● Problem to work on
The response must contain every line of the records that follow, duplicated exactly.

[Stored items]
------------------------------------------------------------

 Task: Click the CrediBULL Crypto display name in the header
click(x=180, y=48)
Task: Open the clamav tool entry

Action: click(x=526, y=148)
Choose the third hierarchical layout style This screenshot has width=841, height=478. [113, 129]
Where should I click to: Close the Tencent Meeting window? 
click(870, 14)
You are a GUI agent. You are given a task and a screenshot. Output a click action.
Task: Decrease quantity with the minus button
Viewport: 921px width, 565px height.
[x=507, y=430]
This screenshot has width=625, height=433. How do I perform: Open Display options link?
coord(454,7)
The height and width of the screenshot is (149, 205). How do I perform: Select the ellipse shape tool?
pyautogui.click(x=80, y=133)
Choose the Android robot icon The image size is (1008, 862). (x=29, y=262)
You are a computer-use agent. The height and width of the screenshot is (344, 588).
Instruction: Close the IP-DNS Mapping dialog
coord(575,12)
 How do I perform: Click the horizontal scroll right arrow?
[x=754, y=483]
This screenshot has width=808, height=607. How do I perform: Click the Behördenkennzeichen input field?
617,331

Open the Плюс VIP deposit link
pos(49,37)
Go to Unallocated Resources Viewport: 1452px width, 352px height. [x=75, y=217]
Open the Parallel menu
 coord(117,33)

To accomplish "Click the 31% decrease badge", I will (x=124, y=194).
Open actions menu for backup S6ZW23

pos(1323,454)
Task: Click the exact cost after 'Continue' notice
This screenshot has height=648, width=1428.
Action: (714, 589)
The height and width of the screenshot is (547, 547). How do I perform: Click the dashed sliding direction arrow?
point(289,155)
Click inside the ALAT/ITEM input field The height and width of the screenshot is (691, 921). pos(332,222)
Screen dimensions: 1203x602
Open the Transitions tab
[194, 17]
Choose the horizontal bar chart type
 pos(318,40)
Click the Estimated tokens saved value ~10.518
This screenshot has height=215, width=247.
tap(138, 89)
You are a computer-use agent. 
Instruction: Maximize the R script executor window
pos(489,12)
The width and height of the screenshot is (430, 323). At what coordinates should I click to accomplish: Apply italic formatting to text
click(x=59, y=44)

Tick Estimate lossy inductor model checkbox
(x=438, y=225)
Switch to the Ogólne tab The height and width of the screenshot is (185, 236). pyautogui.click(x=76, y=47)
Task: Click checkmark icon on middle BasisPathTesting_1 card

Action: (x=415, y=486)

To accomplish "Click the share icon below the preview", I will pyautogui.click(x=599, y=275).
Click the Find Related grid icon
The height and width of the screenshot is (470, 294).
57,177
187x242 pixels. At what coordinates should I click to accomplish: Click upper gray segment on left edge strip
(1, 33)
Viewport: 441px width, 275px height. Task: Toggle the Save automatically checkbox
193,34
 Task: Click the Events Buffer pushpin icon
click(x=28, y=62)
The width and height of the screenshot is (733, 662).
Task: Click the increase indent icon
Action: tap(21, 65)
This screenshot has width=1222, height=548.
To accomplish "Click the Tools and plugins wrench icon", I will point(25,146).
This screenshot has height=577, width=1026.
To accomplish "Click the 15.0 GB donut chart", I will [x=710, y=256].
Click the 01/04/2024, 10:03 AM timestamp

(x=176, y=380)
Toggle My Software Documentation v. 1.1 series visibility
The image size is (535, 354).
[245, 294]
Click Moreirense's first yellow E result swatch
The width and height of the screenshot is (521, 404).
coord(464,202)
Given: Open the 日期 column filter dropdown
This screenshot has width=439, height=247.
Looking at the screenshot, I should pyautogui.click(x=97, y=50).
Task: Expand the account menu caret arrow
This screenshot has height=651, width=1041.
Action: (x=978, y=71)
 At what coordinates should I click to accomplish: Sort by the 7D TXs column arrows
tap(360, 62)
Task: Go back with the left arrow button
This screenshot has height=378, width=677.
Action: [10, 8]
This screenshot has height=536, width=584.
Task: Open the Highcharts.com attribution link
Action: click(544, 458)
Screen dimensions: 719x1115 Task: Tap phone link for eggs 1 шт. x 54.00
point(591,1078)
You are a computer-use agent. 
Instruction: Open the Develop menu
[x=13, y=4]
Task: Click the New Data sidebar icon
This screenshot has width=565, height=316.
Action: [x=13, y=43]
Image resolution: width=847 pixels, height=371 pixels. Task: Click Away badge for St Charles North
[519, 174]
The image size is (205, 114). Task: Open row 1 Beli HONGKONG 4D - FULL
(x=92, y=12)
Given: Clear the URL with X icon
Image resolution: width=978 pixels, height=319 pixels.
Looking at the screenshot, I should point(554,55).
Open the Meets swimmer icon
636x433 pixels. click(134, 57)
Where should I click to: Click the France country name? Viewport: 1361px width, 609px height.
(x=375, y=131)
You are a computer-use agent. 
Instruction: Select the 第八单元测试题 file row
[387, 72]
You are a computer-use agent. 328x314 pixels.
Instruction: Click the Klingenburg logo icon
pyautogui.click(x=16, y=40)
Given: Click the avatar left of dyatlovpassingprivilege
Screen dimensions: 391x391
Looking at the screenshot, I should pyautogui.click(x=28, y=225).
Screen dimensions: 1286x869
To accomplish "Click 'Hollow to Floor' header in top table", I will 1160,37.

------------------------------------------------------------

● Your response
 Task: Click the CrediBULL Crypto display name in the header
click(x=180, y=48)
Task: Open the clamav tool entry

Action: click(x=526, y=148)
Choose the third hierarchical layout style This screenshot has width=841, height=478. [113, 129]
Where should I click to: Close the Tencent Meeting window? 
click(870, 14)
You are a GUI agent. You are given a task and a screenshot. Output a click action.
Task: Decrease quantity with the minus button
Viewport: 921px width, 565px height.
[x=507, y=430]
This screenshot has width=625, height=433. How do I perform: Open Display options link?
coord(454,7)
The height and width of the screenshot is (149, 205). How do I perform: Select the ellipse shape tool?
pyautogui.click(x=80, y=133)
Choose the Android robot icon The image size is (1008, 862). (x=29, y=262)
You are a computer-use agent. The height and width of the screenshot is (344, 588).
Instruction: Close the IP-DNS Mapping dialog
coord(575,12)
 How do I perform: Click the horizontal scroll right arrow?
[x=754, y=483]
This screenshot has width=808, height=607. How do I perform: Click the Behördenkennzeichen input field?
617,331

Open the Плюс VIP deposit link
pos(49,37)
Go to Unallocated Resources Viewport: 1452px width, 352px height. [x=75, y=217]
Open the Parallel menu
 coord(117,33)

To accomplish "Click the 31% decrease badge", I will (x=124, y=194).
Open actions menu for backup S6ZW23

pos(1323,454)
Task: Click the exact cost after 'Continue' notice
This screenshot has height=648, width=1428.
Action: (714, 589)
The height and width of the screenshot is (547, 547). How do I perform: Click the dashed sliding direction arrow?
point(289,155)
Click inside the ALAT/ITEM input field The height and width of the screenshot is (691, 921). pos(332,222)
Screen dimensions: 1203x602
Open the Transitions tab
[194, 17]
Choose the horizontal bar chart type
 pos(318,40)
Click the Estimated tokens saved value ~10.518
This screenshot has height=215, width=247.
tap(138, 89)
You are a computer-use agent. 
Instruction: Maximize the R script executor window
pos(489,12)
The width and height of the screenshot is (430, 323). At what coordinates should I click to accomplish: Apply italic formatting to text
click(x=59, y=44)

Tick Estimate lossy inductor model checkbox
(x=438, y=225)
Switch to the Ogólne tab The height and width of the screenshot is (185, 236). pyautogui.click(x=76, y=47)
Task: Click checkmark icon on middle BasisPathTesting_1 card

Action: (x=415, y=486)

To accomplish "Click the share icon below the preview", I will pyautogui.click(x=599, y=275).
Click the Find Related grid icon
The height and width of the screenshot is (470, 294).
57,177
187x242 pixels. At what coordinates should I click to accomplish: Click upper gray segment on left edge strip
(1, 33)
Viewport: 441px width, 275px height. Task: Toggle the Save automatically checkbox
193,34
 Task: Click the Events Buffer pushpin icon
click(x=28, y=62)
The width and height of the screenshot is (733, 662).
Task: Click the increase indent icon
Action: tap(21, 65)
This screenshot has width=1222, height=548.
To accomplish "Click the Tools and plugins wrench icon", I will point(25,146).
This screenshot has height=577, width=1026.
To accomplish "Click the 15.0 GB donut chart", I will [x=710, y=256].
Click the 01/04/2024, 10:03 AM timestamp

(x=176, y=380)
Toggle My Software Documentation v. 1.1 series visibility
The image size is (535, 354).
[245, 294]
Click Moreirense's first yellow E result swatch
The width and height of the screenshot is (521, 404).
coord(464,202)
Given: Open the 日期 column filter dropdown
This screenshot has width=439, height=247.
Looking at the screenshot, I should pyautogui.click(x=97, y=50).
Task: Expand the account menu caret arrow
This screenshot has height=651, width=1041.
Action: (x=978, y=71)
 At what coordinates should I click to accomplish: Sort by the 7D TXs column arrows
tap(360, 62)
Task: Go back with the left arrow button
This screenshot has height=378, width=677.
Action: [10, 8]
This screenshot has height=536, width=584.
Task: Open the Highcharts.com attribution link
Action: click(544, 458)
Screen dimensions: 719x1115 Task: Tap phone link for eggs 1 шт. x 54.00
point(591,1078)
You are a computer-use agent. 
Instruction: Open the Develop menu
[x=13, y=4]
Task: Click the New Data sidebar icon
This screenshot has width=565, height=316.
Action: [x=13, y=43]
Image resolution: width=847 pixels, height=371 pixels. Task: Click Away badge for St Charles North
[519, 174]
The image size is (205, 114). Task: Open row 1 Beli HONGKONG 4D - FULL
(x=92, y=12)
Given: Clear the URL with X icon
Image resolution: width=978 pixels, height=319 pixels.
Looking at the screenshot, I should point(554,55).
Open the Meets swimmer icon
636x433 pixels. click(134, 57)
Where should I click to: Click the France country name? Viewport: 1361px width, 609px height.
(x=375, y=131)
You are a computer-use agent. 
Instruction: Select the 第八单元测试题 file row
[387, 72]
You are a computer-use agent. 328x314 pixels.
Instruction: Click the Klingenburg logo icon
pyautogui.click(x=16, y=40)
Given: Click the avatar left of dyatlovpassingprivilege
Screen dimensions: 391x391
Looking at the screenshot, I should pyautogui.click(x=28, y=225).
Screen dimensions: 1286x869
To accomplish "Click 'Hollow to Floor' header in top table", I will 1160,37.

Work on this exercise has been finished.